# YOUR OBJECTIVE
Give the rows from the line with "Click Add Global" up to and including the line with "tap(214, 184)" as a two-column CSV with the headers text and answer. Use one CSV line per row, and put each field in quotation marks with its line breaks replaced by spaces.
════════════════════
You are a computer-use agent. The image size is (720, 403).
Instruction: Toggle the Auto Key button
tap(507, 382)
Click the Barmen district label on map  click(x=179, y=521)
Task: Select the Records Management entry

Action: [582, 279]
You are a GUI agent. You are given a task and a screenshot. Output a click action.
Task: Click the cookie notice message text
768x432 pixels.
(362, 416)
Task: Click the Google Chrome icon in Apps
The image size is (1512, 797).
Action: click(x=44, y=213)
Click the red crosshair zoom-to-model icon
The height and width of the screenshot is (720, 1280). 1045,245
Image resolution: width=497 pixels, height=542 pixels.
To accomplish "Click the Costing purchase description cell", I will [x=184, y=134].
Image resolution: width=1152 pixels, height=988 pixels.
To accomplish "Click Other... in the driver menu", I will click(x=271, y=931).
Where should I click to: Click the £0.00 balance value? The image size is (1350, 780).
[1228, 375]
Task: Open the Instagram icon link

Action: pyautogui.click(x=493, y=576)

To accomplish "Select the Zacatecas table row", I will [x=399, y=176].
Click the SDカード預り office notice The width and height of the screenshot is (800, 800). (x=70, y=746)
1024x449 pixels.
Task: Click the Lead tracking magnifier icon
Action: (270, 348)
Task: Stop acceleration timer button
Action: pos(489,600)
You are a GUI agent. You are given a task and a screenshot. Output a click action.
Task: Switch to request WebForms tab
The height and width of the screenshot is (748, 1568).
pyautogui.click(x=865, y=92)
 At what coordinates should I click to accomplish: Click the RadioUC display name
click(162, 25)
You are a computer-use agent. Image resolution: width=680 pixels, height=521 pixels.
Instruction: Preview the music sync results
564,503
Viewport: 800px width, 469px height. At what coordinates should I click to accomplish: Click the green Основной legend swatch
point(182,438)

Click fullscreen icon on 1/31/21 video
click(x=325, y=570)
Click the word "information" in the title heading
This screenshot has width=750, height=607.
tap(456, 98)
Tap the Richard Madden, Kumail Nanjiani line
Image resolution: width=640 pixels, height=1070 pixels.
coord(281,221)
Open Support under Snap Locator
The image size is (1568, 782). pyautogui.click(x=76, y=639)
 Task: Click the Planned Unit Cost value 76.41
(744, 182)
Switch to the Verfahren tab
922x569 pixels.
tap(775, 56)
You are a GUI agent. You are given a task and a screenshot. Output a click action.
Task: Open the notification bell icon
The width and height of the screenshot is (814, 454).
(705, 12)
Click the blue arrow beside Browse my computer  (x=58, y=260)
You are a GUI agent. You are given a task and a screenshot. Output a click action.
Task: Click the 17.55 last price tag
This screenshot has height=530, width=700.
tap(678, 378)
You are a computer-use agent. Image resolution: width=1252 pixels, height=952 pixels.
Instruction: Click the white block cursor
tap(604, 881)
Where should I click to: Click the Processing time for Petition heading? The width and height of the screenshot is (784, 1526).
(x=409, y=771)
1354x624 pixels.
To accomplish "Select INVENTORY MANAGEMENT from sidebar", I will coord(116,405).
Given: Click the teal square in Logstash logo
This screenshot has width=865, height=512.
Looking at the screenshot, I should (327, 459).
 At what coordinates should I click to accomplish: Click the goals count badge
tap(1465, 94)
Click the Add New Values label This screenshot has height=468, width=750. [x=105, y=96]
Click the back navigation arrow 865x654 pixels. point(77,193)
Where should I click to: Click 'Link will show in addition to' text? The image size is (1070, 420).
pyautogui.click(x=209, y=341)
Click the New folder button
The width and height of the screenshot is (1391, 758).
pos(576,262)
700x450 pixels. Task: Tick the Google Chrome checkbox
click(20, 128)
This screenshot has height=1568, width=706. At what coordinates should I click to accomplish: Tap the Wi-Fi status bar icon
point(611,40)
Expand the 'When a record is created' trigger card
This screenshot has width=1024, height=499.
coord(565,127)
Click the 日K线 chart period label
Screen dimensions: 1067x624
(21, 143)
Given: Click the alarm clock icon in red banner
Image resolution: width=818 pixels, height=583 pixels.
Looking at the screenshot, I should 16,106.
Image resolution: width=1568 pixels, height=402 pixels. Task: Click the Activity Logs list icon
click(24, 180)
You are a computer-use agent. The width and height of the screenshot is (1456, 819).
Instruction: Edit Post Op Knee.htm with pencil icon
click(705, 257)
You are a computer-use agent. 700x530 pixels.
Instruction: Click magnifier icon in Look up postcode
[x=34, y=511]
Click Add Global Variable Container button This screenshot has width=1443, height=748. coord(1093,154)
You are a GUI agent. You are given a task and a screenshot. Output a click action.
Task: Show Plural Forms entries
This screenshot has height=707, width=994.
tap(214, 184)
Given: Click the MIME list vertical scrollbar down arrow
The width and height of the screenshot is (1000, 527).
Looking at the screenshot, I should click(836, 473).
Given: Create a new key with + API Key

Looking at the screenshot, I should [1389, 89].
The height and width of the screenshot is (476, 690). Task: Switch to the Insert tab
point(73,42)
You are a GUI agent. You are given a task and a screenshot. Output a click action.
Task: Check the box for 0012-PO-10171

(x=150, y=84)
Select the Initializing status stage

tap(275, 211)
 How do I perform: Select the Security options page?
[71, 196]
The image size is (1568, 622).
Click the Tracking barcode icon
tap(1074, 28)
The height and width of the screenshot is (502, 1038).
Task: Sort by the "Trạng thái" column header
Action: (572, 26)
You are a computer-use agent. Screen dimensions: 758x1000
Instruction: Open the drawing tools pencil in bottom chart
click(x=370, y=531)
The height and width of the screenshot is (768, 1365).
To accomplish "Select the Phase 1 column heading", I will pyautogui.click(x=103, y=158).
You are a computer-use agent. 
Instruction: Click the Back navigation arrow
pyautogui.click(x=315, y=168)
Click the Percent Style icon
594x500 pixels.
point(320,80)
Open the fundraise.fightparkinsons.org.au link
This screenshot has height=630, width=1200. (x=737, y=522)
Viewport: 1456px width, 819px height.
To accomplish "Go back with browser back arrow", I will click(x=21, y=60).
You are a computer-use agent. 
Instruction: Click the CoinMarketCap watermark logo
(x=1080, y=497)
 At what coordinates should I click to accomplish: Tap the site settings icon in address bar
════════════════════
# CORRECT RESULT
text,answer
"Click Add Global Variable Container button This screenshot has width=1443, height=748.","coord(1093,154)"
"You are a GUI agent. You are given a task and a screenshot. Output a click action. Task: Show Plural Forms entries This screenshot has height=707, width=994.","tap(214, 184)"